Можно и нужно критиковать наши недостатки. Я не хотел бы, чтобы наше обсуждение поведения Владимира Николаевича было воспринято так, что мы, писатели, чуждаемся критики. Но здесь не критика, а идейная борьба, особенно острая в наши дни. На фоне шумихи с «Архипелагом ГУЛАГ» все это выглядит ужасно. Именно на фоне этой шумихи вы выглядите как жалкий подпевала, убогий человек, простите меня за эти слова! Вы не идете вровень с крупными, большими антисоветчиками, сидящими в тылу, а действуете из подворотни, как тот человек на коммунальной кухне.
Вы презираете нас – мы разные литераторы. Вы пишете, что Маркова не будут печатать и издавать. Если Маркова не будут печатать НТС и «Грани», это правильно. У нас большая литература. Вы недооцениваете наши таланты. И вдруг вы выскакиваете как Моська…
(В.Н. ВОЙНОВИЧ: Вас недооцениваю!)
Я критиковал вас, но критиковал вас с расположением, с уважением. Я ценил вас за ваши правдивые повести – повесть о колхозе, повесть о жилищно-строительном кооперативе. Там был материал для критики. Вы были правы, критикуя многие явления современной жизни на страницах наших журналов и газет. Это была товарищеская литературная работа, формирующая советское искусство. А сегодня – другое дело. Вы стали нашим врагом.
Я считаю прозвучавшее здесь предложение об исключении В.Н. Войновича из членов Союза абсолютно правильным.
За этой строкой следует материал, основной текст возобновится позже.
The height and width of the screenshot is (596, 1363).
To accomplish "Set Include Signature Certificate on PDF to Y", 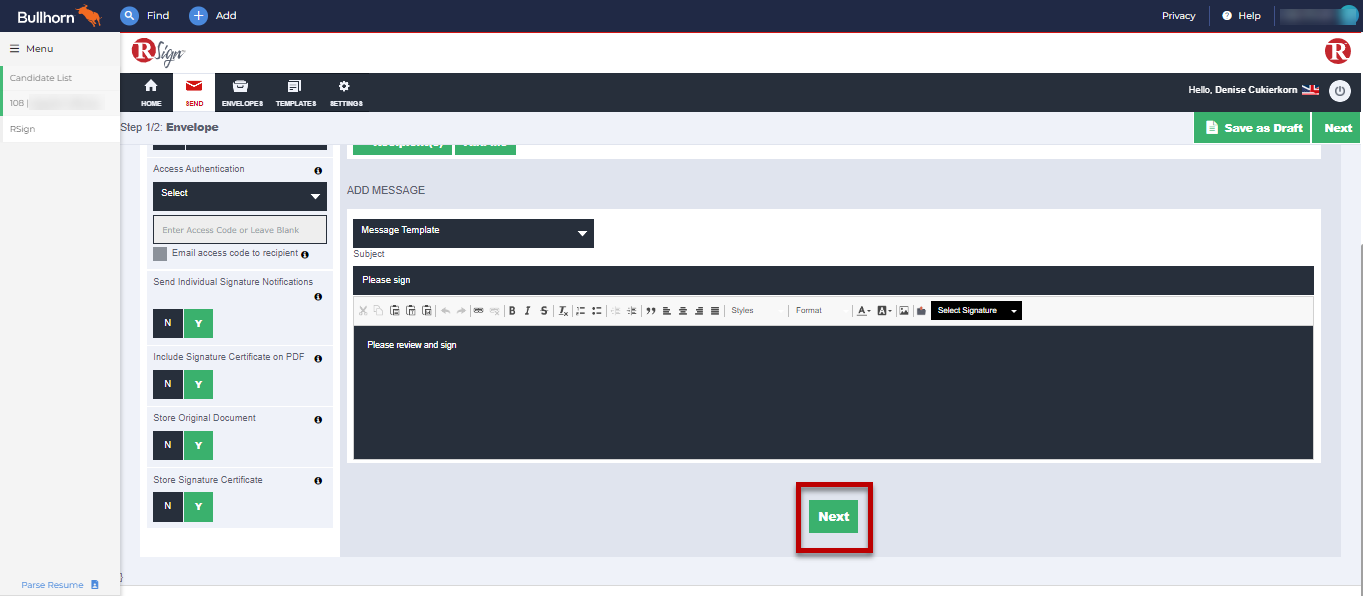I will point(198,384).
Для меня, для литератора уже не молодого, прошедшего войну, много видевшего, бесспорно, что сегодня мы имеем дело с нашим противником и в одном Союзе с ним нам быть не к лицу.
И.Р. ГУРО: Я не знаю В. Войновича, не знаю его творчества. Волей-неволей поэтому я составила свое мнение по его выступлениям и по тому, что, имея уши, я слышала. Несколько фактов повлияли на мое мнение о нем и безусловно повлияют на то решение, которое я внутренне принимаю в отношении Войновича как члена Союза.
Я не верю в астральные, потусторонние силы и не верю, что каким-то неземным путем этот документ мог оказаться в грязной газетенке наших врагов. Этот документ был передан таким образом, чтобы найти адресата, и адресат был найден. Это – первое.
Второе. Очень большой политический вес имеет любое заявление писателя, обнародованное в нашей прессе. Поэтому, когда мы прочли письмо Войновича о том, что он считает гнусным поступком печатание помимо его желания его произведения, мы восприняли это как искреннее заявление. Как же можно было иначе это воспринять?! Но я слышала своими ушами, что это письмо было вызвано соображениями материальной выгоды, облегчения своего положения и т. д.